===== RECORDS FOR PROCESSING =====

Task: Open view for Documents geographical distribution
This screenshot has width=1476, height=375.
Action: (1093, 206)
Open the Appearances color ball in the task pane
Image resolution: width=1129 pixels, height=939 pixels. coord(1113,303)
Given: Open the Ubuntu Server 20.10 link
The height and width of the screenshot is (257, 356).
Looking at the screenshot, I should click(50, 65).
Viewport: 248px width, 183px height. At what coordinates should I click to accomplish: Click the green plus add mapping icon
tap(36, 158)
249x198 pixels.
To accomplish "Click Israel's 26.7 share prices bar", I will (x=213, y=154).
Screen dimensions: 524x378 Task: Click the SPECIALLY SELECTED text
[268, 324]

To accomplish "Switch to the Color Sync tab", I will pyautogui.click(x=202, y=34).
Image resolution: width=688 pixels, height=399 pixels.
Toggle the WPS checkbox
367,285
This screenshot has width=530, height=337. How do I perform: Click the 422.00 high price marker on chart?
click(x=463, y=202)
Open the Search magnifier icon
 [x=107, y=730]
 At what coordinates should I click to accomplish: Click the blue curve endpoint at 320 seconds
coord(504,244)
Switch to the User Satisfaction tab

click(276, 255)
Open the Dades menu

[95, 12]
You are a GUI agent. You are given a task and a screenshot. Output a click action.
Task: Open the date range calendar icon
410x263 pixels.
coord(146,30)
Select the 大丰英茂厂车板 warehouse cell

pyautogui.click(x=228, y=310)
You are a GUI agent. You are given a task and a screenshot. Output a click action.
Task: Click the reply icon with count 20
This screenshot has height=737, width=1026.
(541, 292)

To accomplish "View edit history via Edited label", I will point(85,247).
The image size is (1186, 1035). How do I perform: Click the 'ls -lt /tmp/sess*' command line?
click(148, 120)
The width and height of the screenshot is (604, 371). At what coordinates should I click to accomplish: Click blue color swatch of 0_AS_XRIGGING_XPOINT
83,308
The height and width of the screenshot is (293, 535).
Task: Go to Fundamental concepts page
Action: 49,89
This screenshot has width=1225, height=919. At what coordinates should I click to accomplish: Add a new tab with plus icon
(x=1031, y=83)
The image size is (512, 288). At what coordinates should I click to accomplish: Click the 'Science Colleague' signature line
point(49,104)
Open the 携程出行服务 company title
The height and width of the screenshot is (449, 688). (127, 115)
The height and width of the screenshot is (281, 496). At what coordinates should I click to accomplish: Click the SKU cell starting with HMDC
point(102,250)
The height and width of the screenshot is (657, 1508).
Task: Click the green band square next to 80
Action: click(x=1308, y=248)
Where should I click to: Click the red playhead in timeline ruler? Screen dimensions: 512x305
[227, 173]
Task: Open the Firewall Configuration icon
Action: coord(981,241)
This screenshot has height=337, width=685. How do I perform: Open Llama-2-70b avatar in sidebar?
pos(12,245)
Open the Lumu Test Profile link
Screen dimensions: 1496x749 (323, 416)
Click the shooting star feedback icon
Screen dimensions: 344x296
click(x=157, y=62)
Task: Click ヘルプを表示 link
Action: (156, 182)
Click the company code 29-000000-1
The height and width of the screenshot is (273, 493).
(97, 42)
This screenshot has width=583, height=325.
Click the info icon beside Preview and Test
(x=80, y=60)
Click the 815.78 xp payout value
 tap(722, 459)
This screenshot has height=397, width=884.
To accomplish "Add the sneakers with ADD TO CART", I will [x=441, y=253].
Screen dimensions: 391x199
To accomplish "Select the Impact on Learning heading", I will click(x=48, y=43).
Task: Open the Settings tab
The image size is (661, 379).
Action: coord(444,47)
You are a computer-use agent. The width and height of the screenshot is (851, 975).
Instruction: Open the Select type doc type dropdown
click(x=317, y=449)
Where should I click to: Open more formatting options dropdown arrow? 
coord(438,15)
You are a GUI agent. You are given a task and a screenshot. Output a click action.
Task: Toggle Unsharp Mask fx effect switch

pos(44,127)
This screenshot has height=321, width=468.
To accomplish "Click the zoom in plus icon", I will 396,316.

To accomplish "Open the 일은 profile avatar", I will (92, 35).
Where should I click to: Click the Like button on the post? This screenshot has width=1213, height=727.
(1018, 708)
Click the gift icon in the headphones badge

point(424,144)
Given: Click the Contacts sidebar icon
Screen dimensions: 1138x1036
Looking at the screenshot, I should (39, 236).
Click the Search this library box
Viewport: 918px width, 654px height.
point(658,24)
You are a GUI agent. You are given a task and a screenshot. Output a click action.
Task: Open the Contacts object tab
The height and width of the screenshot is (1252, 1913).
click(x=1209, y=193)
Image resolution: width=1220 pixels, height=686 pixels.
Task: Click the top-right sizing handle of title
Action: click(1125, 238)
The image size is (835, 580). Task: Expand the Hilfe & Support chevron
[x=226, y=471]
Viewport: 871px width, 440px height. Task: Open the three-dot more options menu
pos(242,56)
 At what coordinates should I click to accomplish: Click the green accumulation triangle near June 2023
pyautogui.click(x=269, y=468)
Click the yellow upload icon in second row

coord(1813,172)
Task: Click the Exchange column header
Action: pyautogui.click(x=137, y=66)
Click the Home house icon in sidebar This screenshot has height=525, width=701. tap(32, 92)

=====

> _WORK TASK_: Find each line above that contains "Contacts", and copy those lines.

> _RESPONSE BOX_:
Given: Click the Contacts sidebar icon
Task: Open the Contacts object tab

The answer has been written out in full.